Someone caught me in the hallway at church this week and asked, “what book do you have us reading Pastor Clint!?” The answer of course: the Bible! This has been the week of the Jacob story and all it entails. Some of you are thinking, “why do I need to read this stuff?” Let me ask you to think about the big picture for just a minute.
Genesis is the book of beginnings. Notice in the larger picture how those beginnings are going about now. The creation is marred by the inability of the man and woman to obey the creator’s voice. The garden is lost, the offspring of the man are scattered and harried by crises: the flood, barren wives, wars, famine, etc. A few heroes emerge: Abraham who grows from doubt to trust, from self-reliance to the prototype person of faith.

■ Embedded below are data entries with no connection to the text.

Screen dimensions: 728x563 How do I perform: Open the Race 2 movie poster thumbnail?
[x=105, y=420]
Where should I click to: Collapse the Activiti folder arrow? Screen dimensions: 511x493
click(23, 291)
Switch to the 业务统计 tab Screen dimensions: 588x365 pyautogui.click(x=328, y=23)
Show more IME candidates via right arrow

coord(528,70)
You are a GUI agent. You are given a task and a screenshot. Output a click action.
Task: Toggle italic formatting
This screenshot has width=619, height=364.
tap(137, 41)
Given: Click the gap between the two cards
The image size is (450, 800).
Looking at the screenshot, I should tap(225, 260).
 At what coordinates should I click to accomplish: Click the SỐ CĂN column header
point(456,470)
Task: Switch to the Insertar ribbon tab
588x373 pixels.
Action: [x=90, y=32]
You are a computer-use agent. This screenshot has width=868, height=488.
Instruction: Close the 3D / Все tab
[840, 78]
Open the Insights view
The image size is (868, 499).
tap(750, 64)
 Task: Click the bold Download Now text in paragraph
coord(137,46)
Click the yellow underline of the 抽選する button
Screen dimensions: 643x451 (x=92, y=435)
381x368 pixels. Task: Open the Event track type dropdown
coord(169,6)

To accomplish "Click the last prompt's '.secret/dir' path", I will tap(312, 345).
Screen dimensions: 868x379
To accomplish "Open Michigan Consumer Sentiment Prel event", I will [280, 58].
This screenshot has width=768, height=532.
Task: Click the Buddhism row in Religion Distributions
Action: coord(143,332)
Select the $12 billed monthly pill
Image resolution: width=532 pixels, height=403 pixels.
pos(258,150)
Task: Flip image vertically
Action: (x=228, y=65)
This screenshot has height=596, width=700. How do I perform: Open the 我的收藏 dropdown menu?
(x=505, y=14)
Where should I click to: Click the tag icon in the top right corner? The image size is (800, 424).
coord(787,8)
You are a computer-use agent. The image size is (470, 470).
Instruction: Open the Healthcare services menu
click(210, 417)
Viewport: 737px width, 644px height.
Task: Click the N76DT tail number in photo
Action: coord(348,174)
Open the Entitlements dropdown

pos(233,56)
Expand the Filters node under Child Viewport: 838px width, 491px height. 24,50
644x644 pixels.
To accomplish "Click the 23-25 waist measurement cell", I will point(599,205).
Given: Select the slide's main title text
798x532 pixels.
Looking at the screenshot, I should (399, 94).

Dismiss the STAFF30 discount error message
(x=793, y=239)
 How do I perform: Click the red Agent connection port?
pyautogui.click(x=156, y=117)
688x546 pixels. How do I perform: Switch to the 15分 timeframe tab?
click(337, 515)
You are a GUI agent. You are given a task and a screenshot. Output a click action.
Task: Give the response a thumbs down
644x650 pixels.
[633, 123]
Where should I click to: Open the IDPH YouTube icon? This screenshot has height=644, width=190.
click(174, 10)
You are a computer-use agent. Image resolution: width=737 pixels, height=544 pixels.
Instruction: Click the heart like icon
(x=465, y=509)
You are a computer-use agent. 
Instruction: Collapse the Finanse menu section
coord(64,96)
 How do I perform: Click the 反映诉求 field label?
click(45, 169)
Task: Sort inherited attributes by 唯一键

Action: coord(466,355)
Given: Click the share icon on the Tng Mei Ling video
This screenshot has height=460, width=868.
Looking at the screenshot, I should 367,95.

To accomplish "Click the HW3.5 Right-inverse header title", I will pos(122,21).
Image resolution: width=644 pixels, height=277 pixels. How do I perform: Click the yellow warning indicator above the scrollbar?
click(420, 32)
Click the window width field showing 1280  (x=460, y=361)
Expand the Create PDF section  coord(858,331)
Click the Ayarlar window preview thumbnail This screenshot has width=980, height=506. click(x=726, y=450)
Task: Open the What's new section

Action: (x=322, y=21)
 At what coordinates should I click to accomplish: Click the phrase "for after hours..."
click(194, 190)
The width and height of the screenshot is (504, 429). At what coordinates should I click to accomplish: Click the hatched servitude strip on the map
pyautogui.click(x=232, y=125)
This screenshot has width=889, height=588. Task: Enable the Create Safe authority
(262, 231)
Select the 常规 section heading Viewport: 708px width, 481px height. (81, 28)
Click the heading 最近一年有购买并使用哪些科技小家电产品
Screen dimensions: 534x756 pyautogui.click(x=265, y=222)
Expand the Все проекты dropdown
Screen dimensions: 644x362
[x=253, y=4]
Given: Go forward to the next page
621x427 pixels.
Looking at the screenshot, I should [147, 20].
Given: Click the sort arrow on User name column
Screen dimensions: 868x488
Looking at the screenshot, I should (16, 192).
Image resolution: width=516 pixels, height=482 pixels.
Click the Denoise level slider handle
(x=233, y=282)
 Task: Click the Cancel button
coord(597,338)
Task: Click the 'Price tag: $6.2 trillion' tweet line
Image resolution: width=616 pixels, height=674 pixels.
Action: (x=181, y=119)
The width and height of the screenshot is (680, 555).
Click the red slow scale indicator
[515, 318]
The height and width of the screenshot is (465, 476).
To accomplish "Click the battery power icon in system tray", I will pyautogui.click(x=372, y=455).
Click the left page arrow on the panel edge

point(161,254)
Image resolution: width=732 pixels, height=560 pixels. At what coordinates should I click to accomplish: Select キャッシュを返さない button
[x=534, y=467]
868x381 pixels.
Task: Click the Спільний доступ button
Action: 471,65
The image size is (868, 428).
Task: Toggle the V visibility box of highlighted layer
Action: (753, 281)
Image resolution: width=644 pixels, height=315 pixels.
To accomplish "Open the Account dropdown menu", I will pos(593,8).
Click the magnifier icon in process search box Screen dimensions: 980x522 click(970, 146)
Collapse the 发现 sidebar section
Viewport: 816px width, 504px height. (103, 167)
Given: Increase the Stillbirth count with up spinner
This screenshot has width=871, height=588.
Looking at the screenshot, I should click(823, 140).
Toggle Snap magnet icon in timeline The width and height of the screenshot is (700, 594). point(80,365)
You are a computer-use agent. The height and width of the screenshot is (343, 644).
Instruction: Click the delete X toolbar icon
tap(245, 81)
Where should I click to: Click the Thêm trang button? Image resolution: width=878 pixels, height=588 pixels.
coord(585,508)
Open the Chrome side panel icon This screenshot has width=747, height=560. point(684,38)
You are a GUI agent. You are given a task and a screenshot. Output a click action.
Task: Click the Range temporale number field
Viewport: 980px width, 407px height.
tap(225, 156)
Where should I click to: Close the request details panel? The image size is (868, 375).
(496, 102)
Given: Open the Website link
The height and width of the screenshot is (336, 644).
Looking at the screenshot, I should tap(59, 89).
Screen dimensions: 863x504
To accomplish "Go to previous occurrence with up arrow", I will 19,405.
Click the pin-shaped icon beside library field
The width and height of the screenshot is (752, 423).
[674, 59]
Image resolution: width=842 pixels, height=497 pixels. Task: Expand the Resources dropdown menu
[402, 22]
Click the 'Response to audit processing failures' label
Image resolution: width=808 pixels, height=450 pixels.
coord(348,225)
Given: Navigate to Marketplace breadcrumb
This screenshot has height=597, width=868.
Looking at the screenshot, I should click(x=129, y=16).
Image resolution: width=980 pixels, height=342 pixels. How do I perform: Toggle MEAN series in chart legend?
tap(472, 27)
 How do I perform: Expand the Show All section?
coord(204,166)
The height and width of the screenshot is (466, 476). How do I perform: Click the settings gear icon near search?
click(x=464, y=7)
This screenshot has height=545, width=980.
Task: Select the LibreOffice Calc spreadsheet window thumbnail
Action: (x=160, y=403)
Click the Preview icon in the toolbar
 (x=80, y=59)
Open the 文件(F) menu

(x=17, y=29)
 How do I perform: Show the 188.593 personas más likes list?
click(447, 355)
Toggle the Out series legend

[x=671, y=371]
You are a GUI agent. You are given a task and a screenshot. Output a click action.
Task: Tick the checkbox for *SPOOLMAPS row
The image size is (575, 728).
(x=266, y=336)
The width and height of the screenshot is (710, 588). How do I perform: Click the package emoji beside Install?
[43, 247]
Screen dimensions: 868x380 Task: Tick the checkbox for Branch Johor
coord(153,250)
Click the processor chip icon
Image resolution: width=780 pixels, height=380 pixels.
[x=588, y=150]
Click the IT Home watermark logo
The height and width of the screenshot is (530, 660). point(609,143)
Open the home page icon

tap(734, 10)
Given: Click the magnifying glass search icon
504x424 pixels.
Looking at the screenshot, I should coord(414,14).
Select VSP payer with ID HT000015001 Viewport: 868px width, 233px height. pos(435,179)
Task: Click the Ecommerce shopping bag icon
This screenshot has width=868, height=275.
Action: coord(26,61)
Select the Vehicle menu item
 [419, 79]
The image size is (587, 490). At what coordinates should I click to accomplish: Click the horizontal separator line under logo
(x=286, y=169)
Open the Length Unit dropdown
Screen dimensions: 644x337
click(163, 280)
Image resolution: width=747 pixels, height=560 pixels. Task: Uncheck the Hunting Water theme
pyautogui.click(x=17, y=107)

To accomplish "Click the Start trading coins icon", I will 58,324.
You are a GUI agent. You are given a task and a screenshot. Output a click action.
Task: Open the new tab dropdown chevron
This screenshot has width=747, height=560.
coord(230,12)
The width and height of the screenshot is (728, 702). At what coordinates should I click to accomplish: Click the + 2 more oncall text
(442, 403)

Jacob makes a very similar journey from making his own way to following the way of the God of his grandfather Abraham. The story of the twelve sons of Jacob introduces yet another twist into the narrative. By the time we come out of the stories about selling the next-to-youngest son Joseph and the children produced by incest between Judah and Tamar, the whole creation-of-the-nation-from-Abraham narrative is once again in doubt. Don’t miss the problem with the beginnings. With frightening consistency, the “created-in-God’s-image” guardians of the creation bring chaos to order and from wholeness give birth to brokenness.
Genesis 38 is an admitted low point in the story, but the low points are there for a reason. In spite of the depth to which Abraham’s great grandchildren sink, the God of the Covenant is at work. It’s easy to miss the connection between Genesis 38:29 (the birth of Perez and Zarah, Tamar’s twins by Judah) and Matthew 1:3 (again, one of those endless genealogies), but the connection is important. The lineage of Jesus of Nazareth, the whole point of this story in the end, runs through the children born from the illegitimate relationship between Judah and Tamar. God is somehow always in the deep background of these stories, working ends from the crises and chaos that are unseen and perhaps even unimaginable. From the muck and mire of Judah’s depravity and Tamar’s cunning comes the one who will set everything right.
Speaking of the larger picture, please note the relationship between Genesis 38 and 39. If Genesis 38 is a low point, then the next chapter is a high point: this is how a follower of the Covenant God of Abraham and an image bearer of the Creator should act. Joseph seeks the good with passion and zeal. If God is quietly at work in the mess of Judah’s family, God is very publicly and demonstrably at work in and through Joesph’s life. The messiah’s blood line may run through Judah’s family, but that family only exists through the famine-to-come because of Joseph. Joseph’s two sons by his Egyptian wife Asenath will be the heads of two of the twelve tribes of Israel. There could not be two more contrasting characters than Judah and his younger brother Joseph.
So yes, it's a colorful, R-rated story full of very flawed people and a very amazing God who is doing everything possible to create from the old something new. All this puts into new light a familiar passage from the New Testament:
Now we look inside, and what we see is that anyone united with the Messiah gets a fresh start, is created new. The old life is gone; a new life burgeons! Look at it!